Regulation of Store-Operated Ca2+ Entry by SARAF

Abstract

Calcium (Ca²⁺) signaling plays a dichotomous role in cellular biology, controlling cell survival and proliferation on the one hand and cellular toxicity and cell death on the other. Store-operated Ca²⁺ entry (SOCE) by CRAC channels represents a major pathway for Ca²⁺ entry in non-excitable cells. The CRAC channel has two key components, the endoplasmic reticulum Ca²⁺ sensor stromal interaction molecule (STIM) and the plasma-membrane Ca²⁺ channel Orai. Physical coupling between STIM and Orai opens the CRAC channel and the resulting Ca²⁺ flux is regulated by a negative feedback mechanism of slow Ca²⁺ dependent inactivation (SCDI). The identification of the SOCE-associated regulatory factor (SARAF) and investigations of its role in SCDI have led to new functional and molecular insights into how SOCE is controlled. In this review, we provide an overview of the functional and molecular mechanisms underlying SCDI and discuss how the interaction between SARAF, STIM1, and Orai1 shapes Ca²⁺ signaling in cells.
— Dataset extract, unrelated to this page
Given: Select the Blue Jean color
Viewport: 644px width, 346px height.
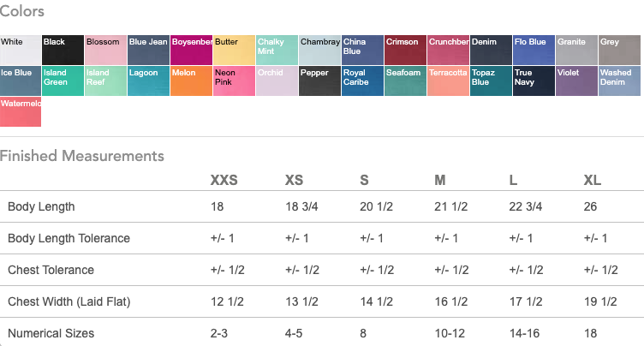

Keywords: CRAC channel; Orai1; SARAF; STIM1; slow calcium dependent inactivation (CDI); store operated calcium entry (SOCE).

Figure 1

Interaction between the CRAC channel and SARAF during channel activation. Rectangle and oval symbols indicate the different domains of STIM1. At resting conditions, a fraction of SARAF (green) interacts with STIM1. Following ER Ca²⁺ depletion (step #1), SARAF undergoes a transient disassociation from STIM1 but the interaction is quickly regained (step #2) and further augmented (step #3) following binding of STIM1 to Orai1.

Figure 2

Models for SCDI by SARAF. Rectangle and oval symbols indicate the different domains of STIM1 as in Figure 1. (A) Ca²⁺-dependent interaction between ALG-2 (yellow) and SARAF (green) promotes channel inactivation via stabilization of SARAF dimers. (B) EFHB (brown) binds to the STIM1-Orai1 channel complex. Increase in Ca²⁺ causes disassociation of EFHB from STIM1. Subsequent binding of SARAF to STIM1 promotes channel inactivation. (C) Binding of Ca²⁺ to the STIM1 ID induces persistent channel inactivation when SARAF interacts with STIM1. (D) Binding of SARAF to STIM1 facilitates translocation of the channel complex from PM microdomains poor with PtdIns(4,5)P2 (off-white) to domains enriched with PtdIns(4,5)P2 (cyan). Local increase in Ca²⁺ promotes channel inactivation by remodeling the interaction of STIM1 with the PM.

Figure 3

Structure and putative redox-dependent rearrangement of the SARAF luminal fold. (A) Structure of the SARAF domain-swapped dimer (PDB ID: 6O2U). Chains A and B are shown in green and grey, respectively, and the 9th and 10th β-strands from chain A are also labeled. (B) Magnification of the structure of b1 to b8 from chain A with cysteine residues forming disulfide bonds highlighted in red. (C) Cartoon representation of the SARAF luminal fold showing putative dimer to monomer reversible transitions mediated by oxidation-reduction of cysteine pairs indicated in (B). S–S denotes disulfide bonds.